Entries provided Start Marker

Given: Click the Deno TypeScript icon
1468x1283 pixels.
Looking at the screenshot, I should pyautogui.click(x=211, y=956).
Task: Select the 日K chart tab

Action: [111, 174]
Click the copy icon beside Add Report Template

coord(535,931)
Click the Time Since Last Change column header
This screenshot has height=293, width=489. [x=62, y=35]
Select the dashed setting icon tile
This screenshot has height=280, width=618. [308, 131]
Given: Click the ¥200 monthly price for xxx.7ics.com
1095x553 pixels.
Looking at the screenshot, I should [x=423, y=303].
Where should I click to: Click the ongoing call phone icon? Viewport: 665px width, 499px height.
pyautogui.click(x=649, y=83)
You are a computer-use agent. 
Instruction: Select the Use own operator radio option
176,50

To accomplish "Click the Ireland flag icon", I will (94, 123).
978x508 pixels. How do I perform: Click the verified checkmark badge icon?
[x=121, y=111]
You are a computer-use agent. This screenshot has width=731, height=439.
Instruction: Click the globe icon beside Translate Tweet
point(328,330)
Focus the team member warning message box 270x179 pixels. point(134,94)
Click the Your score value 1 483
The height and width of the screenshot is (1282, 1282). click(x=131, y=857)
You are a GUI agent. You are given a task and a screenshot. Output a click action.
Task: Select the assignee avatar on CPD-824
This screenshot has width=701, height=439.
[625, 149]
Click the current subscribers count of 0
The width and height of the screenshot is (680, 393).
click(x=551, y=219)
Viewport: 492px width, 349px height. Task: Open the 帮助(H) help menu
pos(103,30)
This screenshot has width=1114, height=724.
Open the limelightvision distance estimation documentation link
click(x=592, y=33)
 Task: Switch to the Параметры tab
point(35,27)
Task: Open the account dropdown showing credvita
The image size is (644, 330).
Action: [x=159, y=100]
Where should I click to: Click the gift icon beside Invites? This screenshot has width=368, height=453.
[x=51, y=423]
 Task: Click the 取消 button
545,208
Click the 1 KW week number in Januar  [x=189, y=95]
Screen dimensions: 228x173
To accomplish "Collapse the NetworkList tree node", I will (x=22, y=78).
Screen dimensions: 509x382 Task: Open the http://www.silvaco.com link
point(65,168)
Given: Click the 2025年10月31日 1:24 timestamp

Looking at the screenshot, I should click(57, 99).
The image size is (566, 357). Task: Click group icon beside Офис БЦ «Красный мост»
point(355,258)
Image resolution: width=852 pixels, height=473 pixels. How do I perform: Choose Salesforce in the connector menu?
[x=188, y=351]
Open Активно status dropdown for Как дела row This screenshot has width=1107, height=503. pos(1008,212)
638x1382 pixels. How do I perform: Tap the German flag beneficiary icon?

Entries provided End Marker

**Required work**
Word for word, copy out the data.

**Answer**
Given: Click the Deno TypeScript icon
1468x1283 pixels.
Looking at the screenshot, I should pyautogui.click(x=211, y=956).
Task: Select the 日K chart tab

Action: [111, 174]
Click the copy icon beside Add Report Template

coord(535,931)
Click the Time Since Last Change column header
This screenshot has height=293, width=489. [x=62, y=35]
Select the dashed setting icon tile
This screenshot has height=280, width=618. [308, 131]
Given: Click the ¥200 monthly price for xxx.7ics.com
1095x553 pixels.
Looking at the screenshot, I should [x=423, y=303].
Where should I click to: Click the ongoing call phone icon? Viewport: 665px width, 499px height.
pyautogui.click(x=649, y=83)
You are a computer-use agent. 
Instruction: Select the Use own operator radio option
176,50

To accomplish "Click the Ireland flag icon", I will (94, 123).
978x508 pixels. How do I perform: Click the verified checkmark badge icon?
[x=121, y=111]
You are a computer-use agent. This screenshot has width=731, height=439.
Instruction: Click the globe icon beside Translate Tweet
point(328,330)
Focus the team member warning message box 270x179 pixels. point(134,94)
Click the Your score value 1 483
The height and width of the screenshot is (1282, 1282). click(x=131, y=857)
You are a GUI agent. You are given a task and a screenshot. Output a click action.
Task: Select the assignee avatar on CPD-824
This screenshot has width=701, height=439.
[625, 149]
Click the current subscribers count of 0
The width and height of the screenshot is (680, 393).
click(x=551, y=219)
Viewport: 492px width, 349px height. Task: Open the 帮助(H) help menu
pos(103,30)
This screenshot has width=1114, height=724.
Open the limelightvision distance estimation documentation link
click(x=592, y=33)
 Task: Switch to the Параметры tab
point(35,27)
Task: Open the account dropdown showing credvita
The image size is (644, 330).
Action: [x=159, y=100]
Where should I click to: Click the gift icon beside Invites? This screenshot has width=368, height=453.
[x=51, y=423]
 Task: Click the 取消 button
545,208
Click the 1 KW week number in Januar  [x=189, y=95]
Screen dimensions: 228x173
To accomplish "Collapse the NetworkList tree node", I will (x=22, y=78).
Screen dimensions: 509x382 Task: Open the http://www.silvaco.com link
point(65,168)
Given: Click the 2025年10月31日 1:24 timestamp

Looking at the screenshot, I should click(57, 99).
The image size is (566, 357). Task: Click group icon beside Офис БЦ «Красный мост»
point(355,258)
Image resolution: width=852 pixels, height=473 pixels. How do I perform: Choose Salesforce in the connector menu?
[x=188, y=351]
Open Активно status dropdown for Как дела row This screenshot has width=1107, height=503. pos(1008,212)
638x1382 pixels. How do I perform: Tap the German flag beneficiary icon?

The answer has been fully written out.